We've developed a bespoke ASP.NET application for use on our customer's intranet. It appears they're unlikely to pay for it, so our boss would like us to introduce a time bomb.

[Edit:] Technical responses only please! Whether this is a good (or legal) idea is a question for CEOoverflow.com ;-)

All pages in the application inherit from a class called ApplicationBasePage and have consistent error handling, so I'm thinking that throwing an exception early in the lifecycle of ApplicationBasePage will be an easy way to make the application unusable. I'm open to other ideas you may have though.

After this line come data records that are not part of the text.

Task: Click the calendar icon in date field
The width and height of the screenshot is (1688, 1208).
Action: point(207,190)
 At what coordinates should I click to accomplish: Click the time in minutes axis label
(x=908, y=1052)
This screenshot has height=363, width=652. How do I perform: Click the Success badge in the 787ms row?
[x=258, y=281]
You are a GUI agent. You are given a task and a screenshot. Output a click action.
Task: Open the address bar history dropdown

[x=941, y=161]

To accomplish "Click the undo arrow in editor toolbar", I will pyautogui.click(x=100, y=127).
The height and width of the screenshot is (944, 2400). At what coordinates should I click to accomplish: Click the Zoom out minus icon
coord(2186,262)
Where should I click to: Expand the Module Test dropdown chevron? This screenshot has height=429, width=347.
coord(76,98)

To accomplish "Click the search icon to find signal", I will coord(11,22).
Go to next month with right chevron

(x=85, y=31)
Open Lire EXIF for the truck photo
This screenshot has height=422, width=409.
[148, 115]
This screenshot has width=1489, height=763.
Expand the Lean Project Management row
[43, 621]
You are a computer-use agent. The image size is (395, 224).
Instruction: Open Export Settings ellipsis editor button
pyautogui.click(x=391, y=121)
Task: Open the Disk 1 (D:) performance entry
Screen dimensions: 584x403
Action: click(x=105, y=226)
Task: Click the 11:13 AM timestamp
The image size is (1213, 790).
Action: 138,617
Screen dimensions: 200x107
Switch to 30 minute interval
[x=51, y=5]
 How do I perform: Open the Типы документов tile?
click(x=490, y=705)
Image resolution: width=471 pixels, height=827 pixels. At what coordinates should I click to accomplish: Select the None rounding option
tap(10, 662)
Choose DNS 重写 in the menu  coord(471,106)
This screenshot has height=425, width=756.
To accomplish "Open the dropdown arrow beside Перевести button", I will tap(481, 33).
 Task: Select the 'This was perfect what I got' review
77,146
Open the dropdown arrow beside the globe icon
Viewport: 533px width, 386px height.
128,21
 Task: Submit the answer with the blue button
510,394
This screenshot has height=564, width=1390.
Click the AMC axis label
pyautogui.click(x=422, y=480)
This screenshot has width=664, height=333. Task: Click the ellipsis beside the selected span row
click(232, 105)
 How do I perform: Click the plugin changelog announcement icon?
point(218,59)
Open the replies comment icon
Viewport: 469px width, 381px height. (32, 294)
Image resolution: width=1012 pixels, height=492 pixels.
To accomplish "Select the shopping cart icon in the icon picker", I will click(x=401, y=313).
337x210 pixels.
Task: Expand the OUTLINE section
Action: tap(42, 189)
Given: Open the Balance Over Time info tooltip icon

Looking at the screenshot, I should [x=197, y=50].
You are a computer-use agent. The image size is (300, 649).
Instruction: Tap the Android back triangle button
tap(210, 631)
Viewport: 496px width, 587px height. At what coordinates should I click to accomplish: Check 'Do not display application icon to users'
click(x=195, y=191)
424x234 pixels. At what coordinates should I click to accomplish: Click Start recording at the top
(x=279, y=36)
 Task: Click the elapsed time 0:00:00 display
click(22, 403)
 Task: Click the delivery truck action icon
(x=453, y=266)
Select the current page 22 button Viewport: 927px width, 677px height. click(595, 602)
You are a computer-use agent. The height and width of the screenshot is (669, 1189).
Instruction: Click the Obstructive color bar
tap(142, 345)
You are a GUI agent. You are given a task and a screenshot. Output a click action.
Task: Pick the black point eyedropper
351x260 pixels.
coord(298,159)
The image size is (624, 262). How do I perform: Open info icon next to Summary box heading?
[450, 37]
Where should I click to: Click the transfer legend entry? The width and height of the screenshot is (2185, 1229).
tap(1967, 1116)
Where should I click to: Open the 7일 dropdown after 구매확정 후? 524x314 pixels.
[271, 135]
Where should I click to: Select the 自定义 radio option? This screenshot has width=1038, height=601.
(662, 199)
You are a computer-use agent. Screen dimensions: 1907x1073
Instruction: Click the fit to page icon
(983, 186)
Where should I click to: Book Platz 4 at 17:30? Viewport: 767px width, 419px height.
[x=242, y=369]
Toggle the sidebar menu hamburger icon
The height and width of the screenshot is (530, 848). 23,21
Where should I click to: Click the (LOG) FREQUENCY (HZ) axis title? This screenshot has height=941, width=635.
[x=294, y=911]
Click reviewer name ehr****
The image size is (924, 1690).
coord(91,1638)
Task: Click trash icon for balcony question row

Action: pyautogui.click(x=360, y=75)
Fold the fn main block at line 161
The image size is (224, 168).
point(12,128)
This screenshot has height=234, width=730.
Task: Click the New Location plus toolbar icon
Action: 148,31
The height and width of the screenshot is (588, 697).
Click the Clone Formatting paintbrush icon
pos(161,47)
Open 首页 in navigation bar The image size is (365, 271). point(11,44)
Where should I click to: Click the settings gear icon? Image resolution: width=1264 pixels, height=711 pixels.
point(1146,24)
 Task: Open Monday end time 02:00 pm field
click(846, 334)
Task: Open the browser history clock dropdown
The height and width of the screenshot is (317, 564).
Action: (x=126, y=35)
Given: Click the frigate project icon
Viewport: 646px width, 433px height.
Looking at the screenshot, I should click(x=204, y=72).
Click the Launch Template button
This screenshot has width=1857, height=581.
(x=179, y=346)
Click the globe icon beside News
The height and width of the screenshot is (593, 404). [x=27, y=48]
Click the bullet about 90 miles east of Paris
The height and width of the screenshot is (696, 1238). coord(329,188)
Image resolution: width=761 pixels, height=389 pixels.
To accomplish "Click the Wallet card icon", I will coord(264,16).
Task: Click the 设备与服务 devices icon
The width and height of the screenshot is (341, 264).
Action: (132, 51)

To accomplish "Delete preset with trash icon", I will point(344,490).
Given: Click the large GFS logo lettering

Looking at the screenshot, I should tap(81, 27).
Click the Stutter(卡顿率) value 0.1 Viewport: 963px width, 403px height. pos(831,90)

My question is: how and where should we store the date on which the application will expire?

Some points to note:

  • The application is installed on a single server in the customer's offices.
  • Application data is held in a SQL Server 2005 database held on the same server. The database was designed by us and is not used for anything else.
  • The application is only accessible on their intranet: there is no access to the application over the Internet.
  • We currently have remote desktop access to their server, but would expect to lose that if things turn nasty.
  • The application is written in .NET 2.0.
  • Security is handled by FormsAuthentication.
  • We need to be able to turn the timebomb off or change the its trigger date easily (assume we still have remote desktop access to do this).
  • The server can normally access the Internet, but it would be best not to rely on this.
  • The timebomb will only lock users out: it won't destroy any data.
  • Unless it triggers, the customer must never be aware of the time bomb's existence.
  • Their IT guy will happily go poking around in the web.config or in the database. He's not a programmer but he's not afraid to change things "just to see what happens". Decompiling or reverse engineering the application would be beyond his capabilities.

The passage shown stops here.